I sindaci di Amaroni, Vallefiorita e Squillace chiedono la continuità del polo sanitario

I sindaci di Amaroni, Luigi Ruggiero, di Vallefiorita Salvatore Megna e di Squillace Pasquale Muccari scendono in campo per garantire la continuità delle prestazioni sanitarie dell’ambulatorio di Chirurgia e Angiologia del Polo territoriale sanitario di Squillace. La paventata chiusura del servizio pende come una spada di Damocle su tutti gli utenti del comprensorio, circa quindicimila abitanti che, dall’oggi al domani, potrebbero ritrovarsi a dover ripercorrere la strada del pellegrinaggio sanitario in altre strutture della provincia.

Questa mattina i tre sindaci, nel corso di un incontro a Squillace, si sono determinati per mettere in campo azioni al fine di scongiurare quella che, per loro, sarebbe l’ inizio della chiusura definitiva di tutti i servizi sanitari. Una decisione che viene fortemente contestata dai tre sindaci i quali chiedono a gran voce alla direzione generale dell’Asp, che fa capo a Giuseppe Perri, il rispetto della turnazione di ottobre con relativa sospensione del provvedimento in questione, al fine di trovare una soluzione definitiva per garantire la continuità assistenziale.
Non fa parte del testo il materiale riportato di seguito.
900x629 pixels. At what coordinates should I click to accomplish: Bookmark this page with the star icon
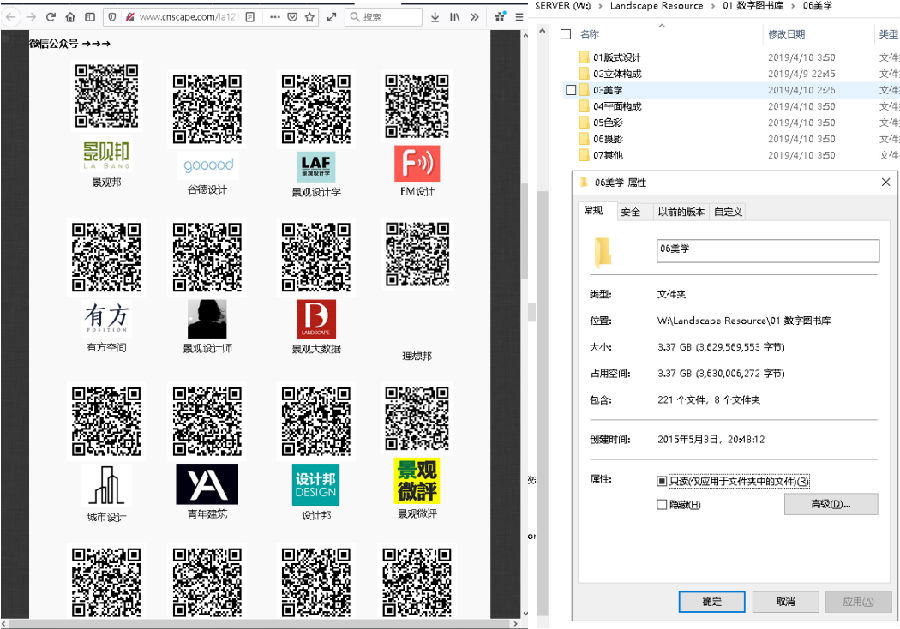point(309,17)
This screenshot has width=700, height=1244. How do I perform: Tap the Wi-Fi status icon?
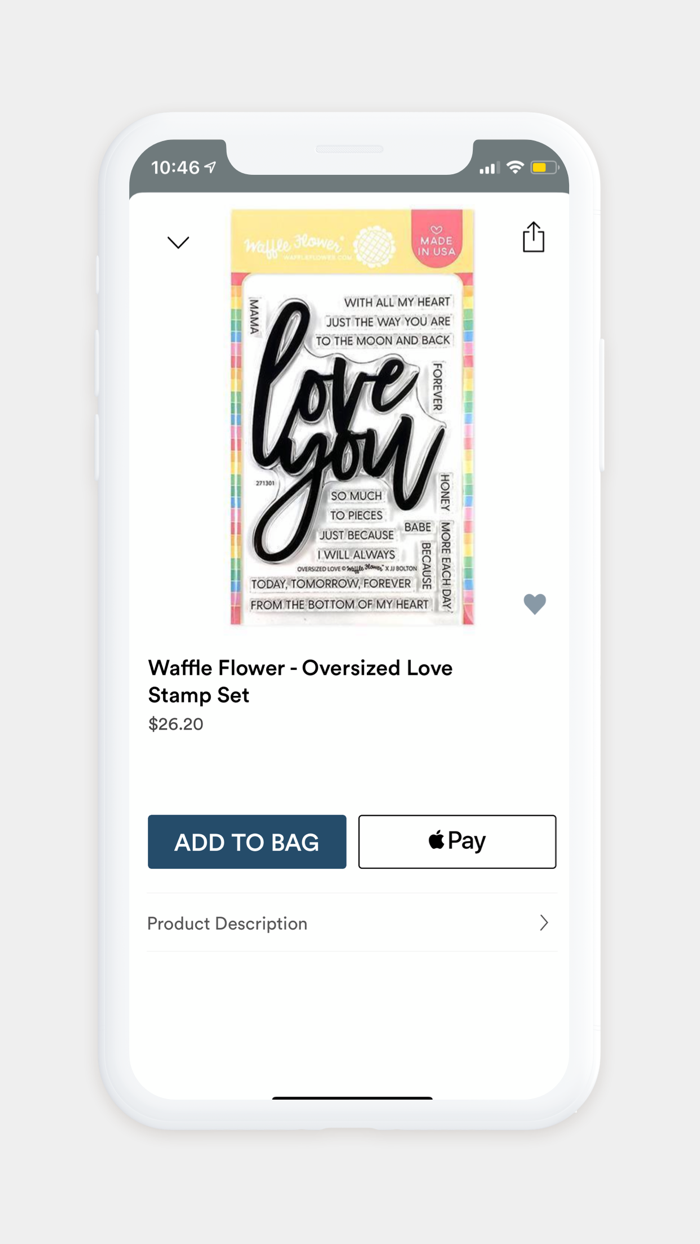(x=515, y=167)
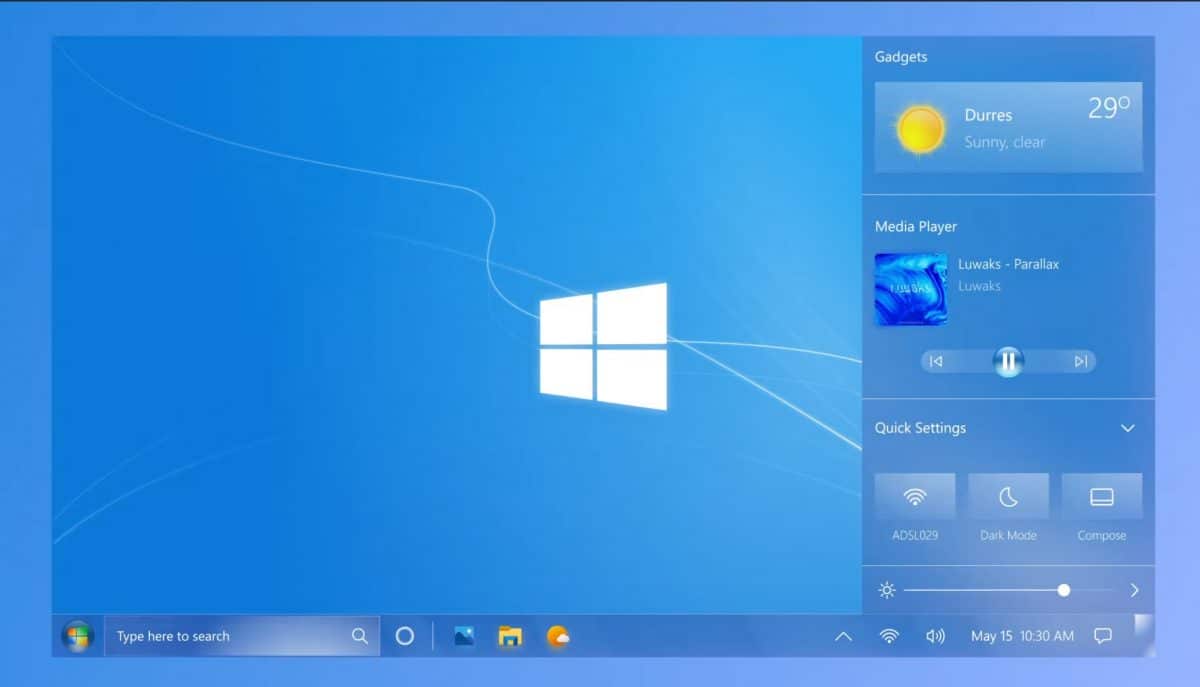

L’ambulatorio di Chirurgia e Angiologia del Polo territoriale sanitario di Squillace solo nel 2016 ha effettuato ben mille prestazioni e quest’anno già a fine agosto ne sono state erogate ottocento. Senza contare che la decisione di sospensione del servizio mette in grande difficoltà la popolazione anziana impossibilitata a raggiungere altre strutture sul territorio. Una vicenda emblematica quella di Squillace che va inquadrata in un contesto più ampio di smobilitazione dei presidi sanitari territoriali, in netto contrasto con i principi della decentralizzazione dei servizi. Non ultima la storia infinita inerente la Casa della salute di Chiaravalle.